Ein Ding ist nicht aus sich heraus etwas. Es ist "nichts", macht man seinen Zusammenhang nicht deutlich. Aber das geschieht nicht durch "Realismus", sondern durch Darstellen dessen, wozu es auch dienen kann. Ob es gut oder böse ist aber hängt vom Mensch ab, nicht vom Ding selbst. Auschwitz im Originalzustand "in Schuß zu halten" aber macht genau dieses Begreifen gar nicht mehr möglich. Weil es die Schuld auf das Ding - nicht auf das sinnlich faßbare des von Menschen verursachten Schreckens legt. Sodaß auch Argumente wie "genau das solle ja gezeigt werden: wie trivial das Böse sein kann" pädagogisch nach hinten losgehen.
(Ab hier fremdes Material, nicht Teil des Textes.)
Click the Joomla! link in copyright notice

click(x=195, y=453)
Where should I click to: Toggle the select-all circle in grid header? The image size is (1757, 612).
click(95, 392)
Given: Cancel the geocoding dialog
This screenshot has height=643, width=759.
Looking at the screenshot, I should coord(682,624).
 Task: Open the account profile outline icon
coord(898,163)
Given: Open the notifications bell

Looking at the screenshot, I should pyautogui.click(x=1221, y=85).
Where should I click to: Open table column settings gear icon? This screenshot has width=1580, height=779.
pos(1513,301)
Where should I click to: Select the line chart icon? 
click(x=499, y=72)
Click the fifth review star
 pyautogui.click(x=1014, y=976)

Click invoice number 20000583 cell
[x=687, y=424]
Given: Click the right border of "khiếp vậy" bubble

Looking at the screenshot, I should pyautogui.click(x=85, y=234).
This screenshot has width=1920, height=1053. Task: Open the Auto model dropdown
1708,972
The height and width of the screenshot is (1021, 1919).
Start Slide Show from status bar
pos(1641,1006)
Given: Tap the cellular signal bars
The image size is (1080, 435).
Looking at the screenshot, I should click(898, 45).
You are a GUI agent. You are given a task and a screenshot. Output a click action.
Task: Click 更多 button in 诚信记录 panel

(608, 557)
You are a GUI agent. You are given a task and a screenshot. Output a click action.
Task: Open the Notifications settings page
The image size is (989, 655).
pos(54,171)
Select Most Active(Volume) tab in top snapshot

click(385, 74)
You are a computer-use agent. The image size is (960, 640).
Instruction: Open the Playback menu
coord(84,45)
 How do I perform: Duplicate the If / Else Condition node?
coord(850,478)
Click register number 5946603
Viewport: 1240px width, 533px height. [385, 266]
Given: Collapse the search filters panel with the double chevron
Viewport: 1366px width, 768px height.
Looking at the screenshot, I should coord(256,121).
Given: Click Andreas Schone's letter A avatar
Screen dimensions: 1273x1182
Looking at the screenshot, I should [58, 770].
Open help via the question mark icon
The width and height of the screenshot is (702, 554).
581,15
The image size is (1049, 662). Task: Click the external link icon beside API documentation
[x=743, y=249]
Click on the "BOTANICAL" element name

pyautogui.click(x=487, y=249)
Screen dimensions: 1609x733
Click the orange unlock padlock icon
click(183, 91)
Das ist ja genau einer der großen Irrtümer zu meinen, das Böse sei in eine bestimmte historische Gestalt gebannt, und trete immer gleich auf. Vielmehr hat auch das Böse nur das "Gut", das Sein. Sein Geheimnis liegt in der Umwandlung, im Mißbrauch, in der Verdrehung!

In Auschwitz wie in jedem anderen KZ, das man als Gedenkstätte erhalten möchte, wäre einzig ein Kunstwerk angebracht, das den genius loci aufrechthält. Den Rest sollte man verfallen lassen, denn als "Gedenkstätte" erhält die nackte Realität nur die Erinnerung wach - und das kann nur die Erinnerung der Opfer selbst sein! Und welches Opfer der damaligen Ereignisse kann seinen Schrecken immer präsent und wachhalten wollen? Jetzige und zukünftige Generationen können sich nicht "erinnern", das ist Schwachsinn. Man kann also nur das "Dahinter" wachhalten, den abstrakten und absoluten Sinn, indem man es - in der Kunst - präsent hält. Die Realität hält nichts präsent, außer ein Stück "unbestimmter" Materie.

Also sollte man das beenden. Auch ein verfallender Ort hat ja eine starke Aussage. Oder, wenn kein Künstler (außer Hrdlicka) in  der Lage ist, diesen Schrecken in sich wachzurufen, in sich zu suchen, um ihn darzustellen, sollte man wenigstens die Symbolisierung suchen. Wenn diese auch tatsächlich ein Ablaufdatum hat, weil sie nur auf aktuellen kulturellen Sprachkontext zurückgreift, Symbole also auch (anders als Kunst) ihren Sprachgehalt verlieren und ins Unverständliche absinken können.

Die technische Fertigkeit hingegen, die mit einer Konservierung eines KZ ebenfalls tradiert wird, als aufbewahrte Anleitung solchen Massenmord zu bewerkstelligen, die könnte ruhig in Vergessenheit geraten. Ein KZ also "in Schuß" zu halten macht höchstens nachdenklich, welche unbewußten Kräfte das wünschen könnten.